El ama de llaves se fue a desgana, y llena de curiosidad. Y Watson se dijo una vez más lo tonta que era la vanidad de aquel gran hombre al no querer ponerse gafas. Holmes se acercó a la escribanía y abrió el telegrama con un puñal que le habían tirado hacía años en el transcurso de una persecución a un delincuente en Spitalfields:
– Interesante, Watson, imagínate que el emperador del Brasil, don Pedro II, nos invita a ir a Río de Janeiro, la capital.
– ¿Cómo?, ¿no es Buenos Aires la capital del Brasil? -se sorprendió Watson.
– No, Watson, no, Buenos Aires es la capital de la República Argentina.
– ¿Y qué quiere de ti el emperador del Brasil?
– Pues que parece ser que le han robado un violín Stradivarius a una amiga suya y don Pedro me pide que investigue el caso con mucho sigilo.
– ¿Y cómo ha sabido de nosotros?
– No, querido Watson, de nosotros no sabe nada, de quien sabe es de mí, y es que, por suerte para él, mi querida amiga la gran Sarah Bernhardt está haciendo una tournée por su país.
– ¡Fantástico! ¿De modo que hasta hay teatros y todo por esos andurriales?
– Pues claro que los hay, Watson. El Brasil es un país curioso. Es la única monarquía que hay en las Américas. Y del emperador se dice que es una persona muy culta.

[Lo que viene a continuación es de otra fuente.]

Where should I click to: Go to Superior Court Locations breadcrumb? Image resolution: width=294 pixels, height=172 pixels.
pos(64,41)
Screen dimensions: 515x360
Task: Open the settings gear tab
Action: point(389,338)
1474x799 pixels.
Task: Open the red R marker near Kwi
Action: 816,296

– Me gustaría saber cómo sabes tanto sobre tan insólito imperio -rezongó Watson.
La cultura del detective era de lo más paradójico. En el momento menos pensado, Holmes saltaba con extrañas erudiciones: detalles de países raros, geología, música, botánica, química, anatomía, pero, incomprensiblemente, ignorando al tiempo cosas como la teoría de Copérnico y la composición del sistema solar. A Watson no acababa de caberle en la cabeza el que un ser humano del siglo XIX, y tan civilizado como Holmes, no estuviese enterado de que la tierra gira alrededor del sol. Esto, a veces, le molestaba un poco. Sherlock, magnánimo, le dio al médico un condescendiente golpecito en el hombro.
– No te enfades, amigo mío, esos datos los averigüé por pura casualidad, fue gracias a un norteamericano de origen escocés a quien conocí en Francia.
– ¿Quién era?
– No, si no le conoces. Se llama Alexander.
– ¿Alexander qué?
– Alexander Graham Bell, el inventor de esa maravilla moderna que es el teléfono.
– Pues no sabía yo que te tratabas con norteamericanos -dijo Watson, con tono de irónica irritación.
– Me lo presentaron hará seis años. ¿No recuerdas el viaje aquel que hice a París? Lo que pasó es que Bell estaba entonces allí para recibir el Premio Volta, que es de cincuenta mil francos, por su invento.